Prendo a prestito, per chiarire meglio i concetti che vorrei avere trasmesso, le parole di Flavio Zanarella, che cumula in sé due profili, segretario generale di Federcontribuenti e responsabile di Federsviluppo:
È fondamentale che il governo e le istituzioni europee continuino a sostenere le Piccole e Medie Imprese con politiche di supporto economico e agevolazioni fiscali, affinché possano superare questo periodo difficile e prepararsi a un futuro più resiliente e competitivo. Un auspicio o un'illusione?
Preferisco definirlo un forte appello, a chi si è assunto il peso enorme di guidare il Paese e di garantire ai cittadini le migliori condizioni di vita, affinché si abbia la piena consapevolezza che l'Italia vera non è quella dei lustrini e delle luci sfavillanti, che una certa narrazione tranquillizzante ci somministra quotidianamente, ma l'altra, quella del lavoro a schiena china, delle ore davanti al tornio o alla tastiera di un computer, degli enormi telai così come degli strumenti ottici di precisione.
Anche quando si parla di massimi sistemi, di automotive e grandi battaglie sindacali, non si dovrebbe dimenticare che c'è un mondo che produce e contribuisce alla ricchezza fattivamente del Paese e che, solo per questo, meriterebbe ben altra e maggiore considerazione, soprattutto in un periodo caratterizzato dall'incertezza che, nel caso delle piccole e medie imprese, significa essere ad un passo dal non ritorno.

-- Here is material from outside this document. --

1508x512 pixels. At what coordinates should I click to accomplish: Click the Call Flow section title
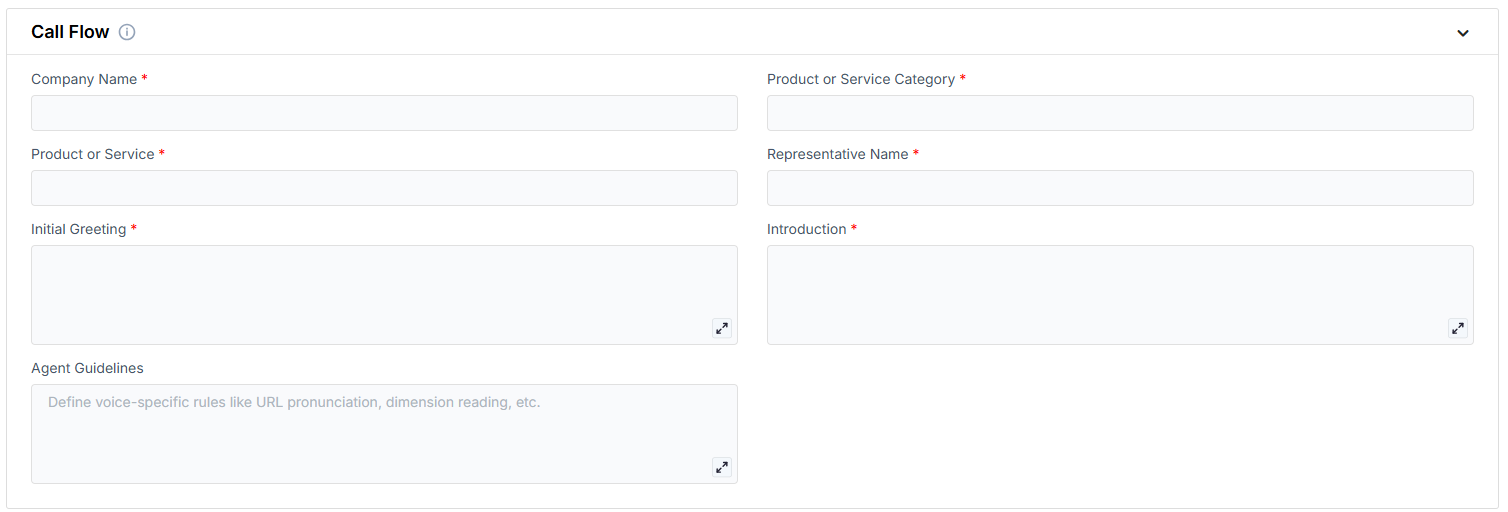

E davanti a questo scenario, piuttosto che rinchiudersi nello scetticismo, le piccole e medie imprese hanno scommesso su loro stesse, innovando, investendo, modernizzandosi, aprendosi agli scenari internazionali.
Un esempio che se va bene per il mondo produttivo, potrebbe esserlo per il resto dei nostri comportamenti. la ricostruzione dell'Ucraina e della Striscia di Gaza, una volta messi da parte l'orrore, la pietà, la rabbia e il dolore, diventerà un'occasione per creare economia, la storia che si ripete dall'esistenza dell’uomo, in forme e maniere diverse ma sempre con lo stesso fine…
Come spesso dice il fondatore e Presidente di Federcontribuenti, Marco Paccagnella.